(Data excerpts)
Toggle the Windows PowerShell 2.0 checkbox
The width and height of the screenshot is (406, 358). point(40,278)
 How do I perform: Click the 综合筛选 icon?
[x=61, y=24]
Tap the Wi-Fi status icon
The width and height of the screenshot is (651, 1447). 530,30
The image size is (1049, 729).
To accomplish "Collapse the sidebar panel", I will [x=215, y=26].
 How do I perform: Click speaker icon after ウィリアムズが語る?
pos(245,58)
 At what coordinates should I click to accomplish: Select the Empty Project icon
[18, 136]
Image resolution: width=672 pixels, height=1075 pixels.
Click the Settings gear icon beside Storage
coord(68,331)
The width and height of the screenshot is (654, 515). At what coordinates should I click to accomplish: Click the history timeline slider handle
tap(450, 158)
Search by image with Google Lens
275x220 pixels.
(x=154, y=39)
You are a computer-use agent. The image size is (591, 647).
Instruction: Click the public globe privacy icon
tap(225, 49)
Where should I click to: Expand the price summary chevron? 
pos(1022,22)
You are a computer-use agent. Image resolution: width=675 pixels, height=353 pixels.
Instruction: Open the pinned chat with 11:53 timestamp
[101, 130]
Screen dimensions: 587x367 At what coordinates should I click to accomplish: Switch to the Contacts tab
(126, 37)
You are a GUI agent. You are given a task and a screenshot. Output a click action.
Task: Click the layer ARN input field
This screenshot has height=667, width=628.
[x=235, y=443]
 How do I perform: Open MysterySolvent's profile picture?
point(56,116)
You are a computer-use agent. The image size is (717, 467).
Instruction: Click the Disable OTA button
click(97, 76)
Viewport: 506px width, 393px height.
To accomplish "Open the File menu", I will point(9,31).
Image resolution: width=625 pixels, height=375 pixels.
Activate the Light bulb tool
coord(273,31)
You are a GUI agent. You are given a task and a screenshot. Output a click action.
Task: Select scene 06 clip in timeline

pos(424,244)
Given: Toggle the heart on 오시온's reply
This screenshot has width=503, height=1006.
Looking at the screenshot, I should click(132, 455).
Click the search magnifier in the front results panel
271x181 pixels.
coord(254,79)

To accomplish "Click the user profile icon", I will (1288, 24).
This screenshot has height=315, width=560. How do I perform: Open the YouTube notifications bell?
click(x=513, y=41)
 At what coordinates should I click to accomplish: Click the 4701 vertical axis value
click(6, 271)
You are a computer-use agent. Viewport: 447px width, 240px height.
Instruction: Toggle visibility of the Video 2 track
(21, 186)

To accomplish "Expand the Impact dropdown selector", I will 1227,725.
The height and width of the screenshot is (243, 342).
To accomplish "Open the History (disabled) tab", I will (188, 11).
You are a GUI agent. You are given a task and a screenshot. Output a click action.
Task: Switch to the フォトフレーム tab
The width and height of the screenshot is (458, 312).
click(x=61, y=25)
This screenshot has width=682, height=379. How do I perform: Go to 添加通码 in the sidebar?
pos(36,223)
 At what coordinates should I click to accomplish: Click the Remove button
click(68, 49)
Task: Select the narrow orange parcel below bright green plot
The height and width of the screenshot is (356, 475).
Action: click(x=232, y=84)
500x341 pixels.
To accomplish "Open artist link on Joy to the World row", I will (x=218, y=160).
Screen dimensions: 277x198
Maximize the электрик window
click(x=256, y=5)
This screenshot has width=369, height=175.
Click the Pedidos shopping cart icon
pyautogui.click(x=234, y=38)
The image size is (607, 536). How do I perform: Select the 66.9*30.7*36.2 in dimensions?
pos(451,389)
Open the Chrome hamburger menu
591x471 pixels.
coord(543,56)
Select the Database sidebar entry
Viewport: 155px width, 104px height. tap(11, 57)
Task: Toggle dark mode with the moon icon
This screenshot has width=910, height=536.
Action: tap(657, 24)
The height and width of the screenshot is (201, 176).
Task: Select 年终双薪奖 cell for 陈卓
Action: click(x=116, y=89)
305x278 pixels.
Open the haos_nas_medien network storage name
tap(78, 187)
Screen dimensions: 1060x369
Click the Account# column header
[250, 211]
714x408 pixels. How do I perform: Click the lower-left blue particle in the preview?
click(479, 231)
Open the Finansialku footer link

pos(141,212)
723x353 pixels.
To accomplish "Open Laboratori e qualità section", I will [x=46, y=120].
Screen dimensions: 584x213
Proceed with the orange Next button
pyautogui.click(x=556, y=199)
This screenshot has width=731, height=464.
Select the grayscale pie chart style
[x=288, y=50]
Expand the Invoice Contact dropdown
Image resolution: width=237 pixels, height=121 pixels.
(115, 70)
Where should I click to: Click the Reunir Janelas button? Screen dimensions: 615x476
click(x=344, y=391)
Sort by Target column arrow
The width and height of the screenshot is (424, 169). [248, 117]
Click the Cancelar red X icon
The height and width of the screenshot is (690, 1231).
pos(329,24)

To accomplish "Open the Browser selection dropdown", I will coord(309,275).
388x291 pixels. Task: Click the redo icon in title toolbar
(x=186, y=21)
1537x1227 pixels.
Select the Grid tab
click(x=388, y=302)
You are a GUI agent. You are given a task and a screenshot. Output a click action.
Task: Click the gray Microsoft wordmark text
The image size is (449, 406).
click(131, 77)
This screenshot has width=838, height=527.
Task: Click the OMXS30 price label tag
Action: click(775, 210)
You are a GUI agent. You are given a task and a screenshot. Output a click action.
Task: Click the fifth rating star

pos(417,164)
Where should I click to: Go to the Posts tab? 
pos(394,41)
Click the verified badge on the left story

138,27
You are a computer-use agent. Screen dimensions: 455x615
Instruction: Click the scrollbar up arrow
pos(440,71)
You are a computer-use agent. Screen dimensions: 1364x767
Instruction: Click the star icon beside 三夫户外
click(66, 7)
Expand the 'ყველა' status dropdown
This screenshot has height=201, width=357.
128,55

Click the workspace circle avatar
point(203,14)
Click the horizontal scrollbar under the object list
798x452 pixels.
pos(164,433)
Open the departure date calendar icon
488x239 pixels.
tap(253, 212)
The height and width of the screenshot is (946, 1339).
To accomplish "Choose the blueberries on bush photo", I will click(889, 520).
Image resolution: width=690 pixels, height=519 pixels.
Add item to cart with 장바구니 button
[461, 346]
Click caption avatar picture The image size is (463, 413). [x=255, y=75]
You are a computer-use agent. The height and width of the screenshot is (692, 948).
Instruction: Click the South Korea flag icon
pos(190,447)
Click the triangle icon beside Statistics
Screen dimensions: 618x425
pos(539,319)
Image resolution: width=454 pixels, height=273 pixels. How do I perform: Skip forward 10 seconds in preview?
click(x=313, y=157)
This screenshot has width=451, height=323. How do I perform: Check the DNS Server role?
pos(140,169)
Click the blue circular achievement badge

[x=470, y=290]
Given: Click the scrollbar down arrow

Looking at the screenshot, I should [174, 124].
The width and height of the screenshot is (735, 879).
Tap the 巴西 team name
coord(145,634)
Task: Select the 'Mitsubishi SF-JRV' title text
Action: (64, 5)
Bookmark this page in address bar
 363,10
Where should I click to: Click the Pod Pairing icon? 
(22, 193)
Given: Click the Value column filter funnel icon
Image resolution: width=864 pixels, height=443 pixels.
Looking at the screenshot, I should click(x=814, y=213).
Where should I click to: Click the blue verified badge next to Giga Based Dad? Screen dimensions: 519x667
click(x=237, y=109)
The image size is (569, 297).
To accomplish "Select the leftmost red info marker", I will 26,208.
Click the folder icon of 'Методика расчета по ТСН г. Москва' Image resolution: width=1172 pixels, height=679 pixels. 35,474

## Assignment:
Among the lines above, find those containing the word "computer" and copy each.

## Exercise response:
You are a computer-use agent. The image size is (591, 647).
You are a computer-use agent. Image resolution: width=675 pixels, height=353 pixels.
You are a computer-use agent. The image size is (717, 467).
You are a computer-use agent. Viewport: 447px width, 240px height.
You are a computer-use agent. Screen dimensions: 455x615
You are a computer-use agent. Screen dimensions: 1364x767
You are a computer-use agent. The height and width of the screenshot is (692, 948).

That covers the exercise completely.